The Pyongyang Arch of Triumph is a gigantic monument located near the center of the city. The arch, modeled in a similar style to the one in Paris, is designated to commemorate North Korea’s resistance and liberation from Japanese rule. The structured is always visited on tours to North Korea following a ride on the Pyongyang Metro, with tourists getting off at Kaeson Station where the arch is located. On rare occasions, groups may be allowed to enter inside the arch itself, which contains elevators, viewing platforms and a small theater room which displays videos related to the war against Japan.
The Pyongyang Arch of Triumph should be understood within light of the “story” which gives legitimization and purpose to the country itself, that being the founding of North Korea in light of resistance to Japanese colonialism. The regime has placed a great deal of emphasis on creating the wider narrative that Kim Il Sung was triumphant in ousting the Japanese through guerrilla warfare and in turn created an independent state, initiating the Korean revolution.
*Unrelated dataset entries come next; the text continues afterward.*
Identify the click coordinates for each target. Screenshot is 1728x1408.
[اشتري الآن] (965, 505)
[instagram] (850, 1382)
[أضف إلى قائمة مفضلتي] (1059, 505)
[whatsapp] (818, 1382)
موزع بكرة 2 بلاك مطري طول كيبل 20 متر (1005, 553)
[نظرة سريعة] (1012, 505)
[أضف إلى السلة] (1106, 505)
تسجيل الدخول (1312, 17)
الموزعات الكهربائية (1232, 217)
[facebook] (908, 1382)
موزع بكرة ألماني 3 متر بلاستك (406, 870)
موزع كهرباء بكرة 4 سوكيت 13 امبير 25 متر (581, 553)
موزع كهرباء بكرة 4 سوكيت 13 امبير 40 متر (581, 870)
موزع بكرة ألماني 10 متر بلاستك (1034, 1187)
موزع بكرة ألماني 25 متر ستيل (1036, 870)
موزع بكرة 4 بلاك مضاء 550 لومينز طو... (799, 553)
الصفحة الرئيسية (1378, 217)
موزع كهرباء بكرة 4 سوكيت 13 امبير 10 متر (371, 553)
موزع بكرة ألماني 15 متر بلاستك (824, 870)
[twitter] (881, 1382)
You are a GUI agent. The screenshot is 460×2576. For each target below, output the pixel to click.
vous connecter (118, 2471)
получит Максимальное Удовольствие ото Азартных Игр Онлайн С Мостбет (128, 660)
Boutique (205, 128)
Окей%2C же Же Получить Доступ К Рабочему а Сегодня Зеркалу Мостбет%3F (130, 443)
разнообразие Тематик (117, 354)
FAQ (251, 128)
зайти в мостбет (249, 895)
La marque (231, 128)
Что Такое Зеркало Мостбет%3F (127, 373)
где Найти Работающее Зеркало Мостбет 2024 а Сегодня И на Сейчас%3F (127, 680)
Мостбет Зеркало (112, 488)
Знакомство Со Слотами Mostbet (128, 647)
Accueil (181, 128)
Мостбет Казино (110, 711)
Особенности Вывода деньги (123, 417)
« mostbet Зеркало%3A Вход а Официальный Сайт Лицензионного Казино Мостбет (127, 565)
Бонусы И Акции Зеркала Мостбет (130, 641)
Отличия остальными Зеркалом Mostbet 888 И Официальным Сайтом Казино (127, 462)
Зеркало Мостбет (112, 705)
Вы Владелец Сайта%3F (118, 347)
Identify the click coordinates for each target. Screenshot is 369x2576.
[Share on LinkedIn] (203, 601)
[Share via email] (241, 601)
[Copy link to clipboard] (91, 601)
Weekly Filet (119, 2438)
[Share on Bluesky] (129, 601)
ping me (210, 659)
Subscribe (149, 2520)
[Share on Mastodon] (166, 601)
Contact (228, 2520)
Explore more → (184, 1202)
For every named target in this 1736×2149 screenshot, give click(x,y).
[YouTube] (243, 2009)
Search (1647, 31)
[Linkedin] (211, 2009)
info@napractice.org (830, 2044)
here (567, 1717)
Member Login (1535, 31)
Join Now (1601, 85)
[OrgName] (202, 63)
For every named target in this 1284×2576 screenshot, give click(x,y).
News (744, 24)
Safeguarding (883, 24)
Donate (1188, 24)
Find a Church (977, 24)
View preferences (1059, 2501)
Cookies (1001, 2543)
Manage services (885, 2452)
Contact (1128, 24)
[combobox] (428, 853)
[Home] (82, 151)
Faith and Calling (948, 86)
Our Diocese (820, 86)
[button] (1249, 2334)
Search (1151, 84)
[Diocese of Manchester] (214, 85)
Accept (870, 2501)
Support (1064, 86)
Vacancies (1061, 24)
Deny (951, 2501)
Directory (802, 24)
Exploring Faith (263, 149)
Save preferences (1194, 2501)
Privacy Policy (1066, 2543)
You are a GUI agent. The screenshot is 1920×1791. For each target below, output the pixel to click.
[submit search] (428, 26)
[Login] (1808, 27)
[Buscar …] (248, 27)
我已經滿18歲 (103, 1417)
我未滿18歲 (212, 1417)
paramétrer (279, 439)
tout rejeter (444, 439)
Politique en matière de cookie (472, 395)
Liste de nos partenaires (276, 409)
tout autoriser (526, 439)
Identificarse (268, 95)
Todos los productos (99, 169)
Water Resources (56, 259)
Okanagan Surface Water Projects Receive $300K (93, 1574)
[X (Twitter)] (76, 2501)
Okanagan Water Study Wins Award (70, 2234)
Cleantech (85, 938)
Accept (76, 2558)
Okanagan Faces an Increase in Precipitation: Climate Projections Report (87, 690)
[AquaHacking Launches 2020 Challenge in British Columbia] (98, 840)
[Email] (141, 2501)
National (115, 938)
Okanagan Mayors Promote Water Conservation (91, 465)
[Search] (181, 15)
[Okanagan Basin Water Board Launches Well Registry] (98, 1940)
This monument celebrates that war placing emphasis on the years 1925 to 1945, the former date being the year the defunct Korean Communist Party was founded, military activities against Japan began in Manchuria, and about the time Kim Il Sung is purported to have begun his work (at apparently 14 years old!). This official date puts it at contrast with South Korean narratives of Korean resistance to Tokyo, which instead place emphasis on the March 1st Movement of 1919.
With this inevitable emphasis upon Kim Il Sung’s own legacy, the Pyongyang Arch of Triumph was constructed for his 70th birthday in 1982 and revealed on that date. It is built with over 25,500 bricks and pieces, which represent each day of the leader’s life up until that point. Inside, the “song of general Kim Il Sung” is inscribed upon the walls. Given this, the structure is not only commemorative of a country and its historical legacy, but a specific individual too, a man who is rendered inseparable and indistinguishable from the conception and story of North Korea itself. Regardless, the Arch makes impressive viewing.